Tous ne sont pas satisfaits : les dirigeants qui ont été contraints de mettre en place un système coûteux et pas toujours simple à gérer, mais aussi les salariés dans certains cas qui ont été déçus, sans même évoquer ceux qui ont tout simplement refusé de se plier à la nouvelle réglementation.
Il apparaît en effet que 25% des entreprises ont choisi des contrats très basiques offrant des garanties moins avantageuses que celles dont disposaient les salariés auparavant avec leur mutuelle privée. Ceci explique le fait que les salariés soient nombreux à avoir invoqué un cas de dispense prévu par la loi pour ne pas en changer. Ceux qui se sont plus docilement pliés à la réglementation ont souvent été contraints de souscrire des garanties optionnelles, voire une sur-complémentaire santé, pour bénéficier d’une meilleure prise en charge. Ces dépenses supplémentaires, à la charge exclusive de l’assuré, viennent ainsi gonfler le budget d’un contrat qui, sur le papier, semblait de prime abord avantageux. Il est même possible que certains assureurs, ayant baissé leurs prix pour remporter de gros marchés, comptent sur ces surcoûts pour rééquilibrer les tarifs des cotisations.
Pour ceux dont les moyens ne permettent pas la souscription de ces options, la mutuelle d’entreprise obligatoire peut signifier un reste à charge majeur sur les prestations de santé, ce qui est précisément l’opposé de l’objectif visé par la réforme.
Et c’est justement cet objectif qui est aujourd’hui remis en cause : selon une étude de la DREES publiée au moins d’avril (direction de la recherche, des études, de l’évaluation et des statistiques), 95% des Français disposaient déjà d’une couverture santé avant même le 1er janvier 2016. Quant aux autres, souvent non-salariés, salariés en contrat court, chômeurs ou séniors, n’étant pas inclus dans la nouvelle loi, leur situation reste pour l’instant inchangée. Parfois même cette mutuelle d’entreprise pourtant obligatoire n’est pas toujours réellement appliquée au sein de certaines entreprises mauvaises élèves.

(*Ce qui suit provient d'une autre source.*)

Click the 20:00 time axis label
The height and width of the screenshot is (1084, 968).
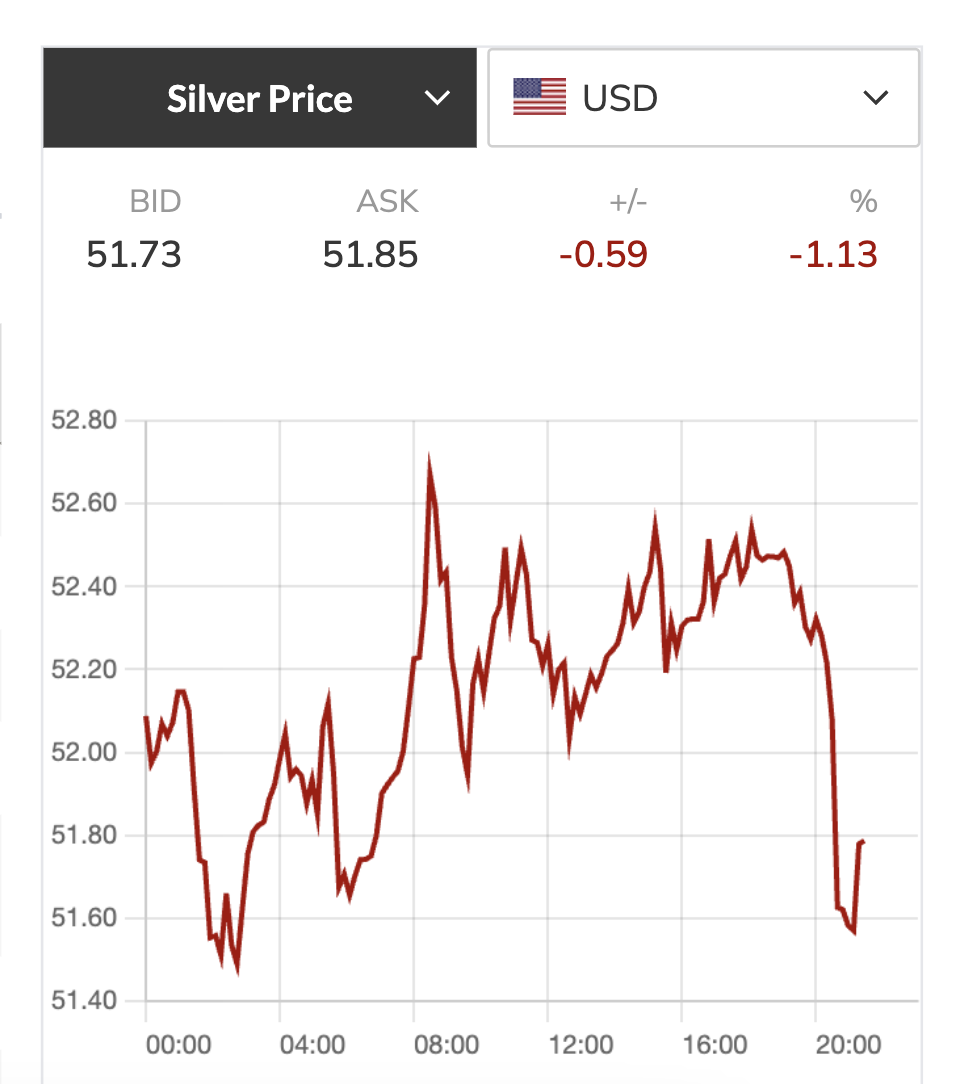coord(848,1046)
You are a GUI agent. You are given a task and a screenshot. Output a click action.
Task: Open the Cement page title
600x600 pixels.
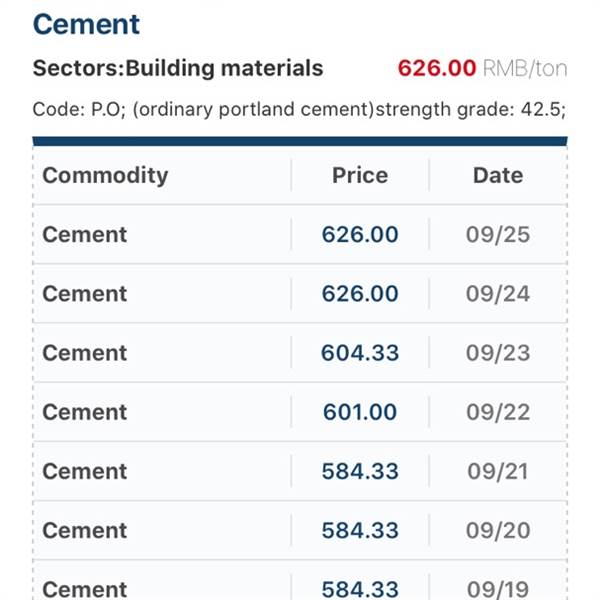[86, 24]
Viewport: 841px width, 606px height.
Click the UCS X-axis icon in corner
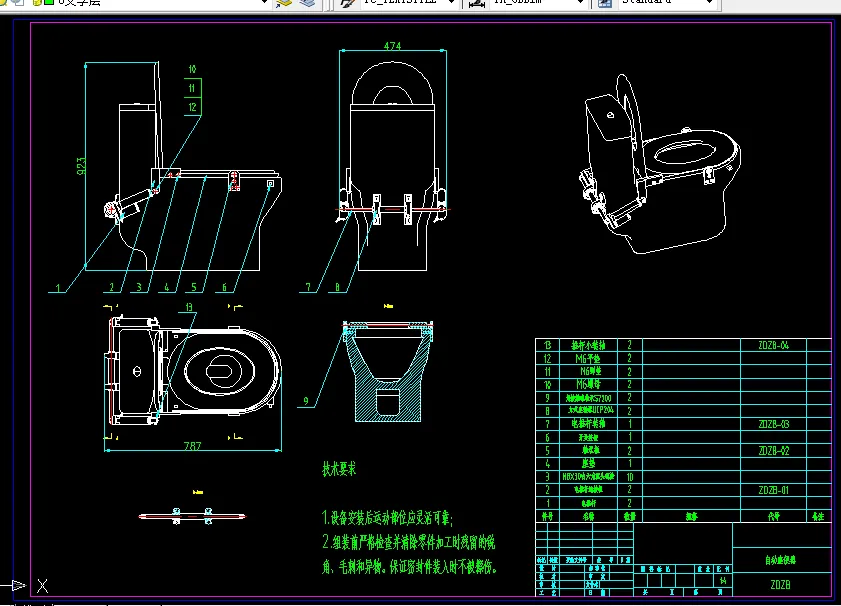pos(42,586)
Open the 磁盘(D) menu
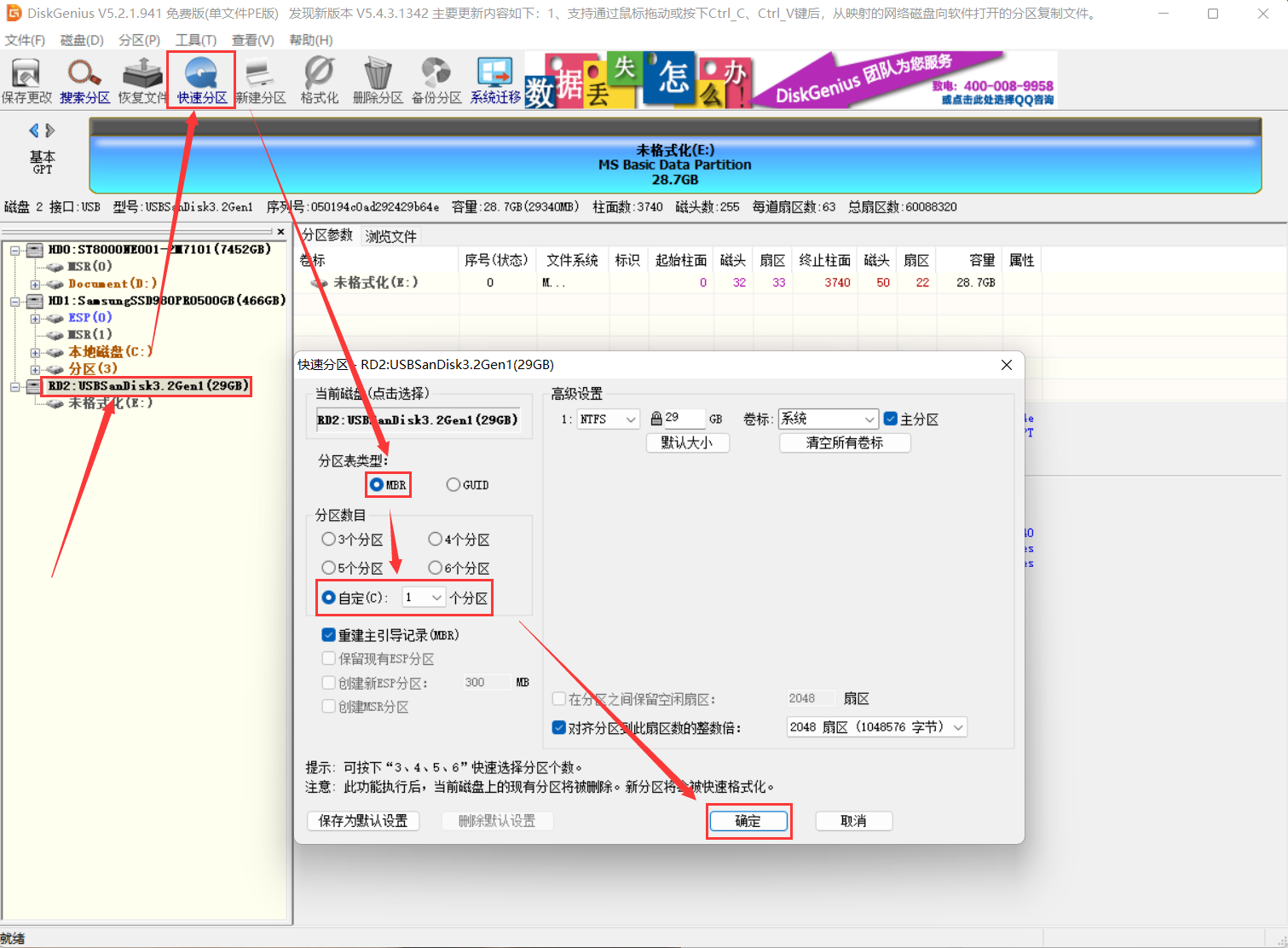 [81, 39]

En conclusion, si la loi relative à la mutuelle d’entreprise obligatoire participe d’une idée égalitaire d’accès aux soins pour l’ensemble des salariés du secteur privé, des disparités subsistent dans les faits et tous ne sont pas satisfaits de cette mesure imposée. Si des effets positifs se sont fait sentir pour certains travailleurs, il apparait que nombreux sont ceux qui auraient préféré avoir le choix et être mieux couverts.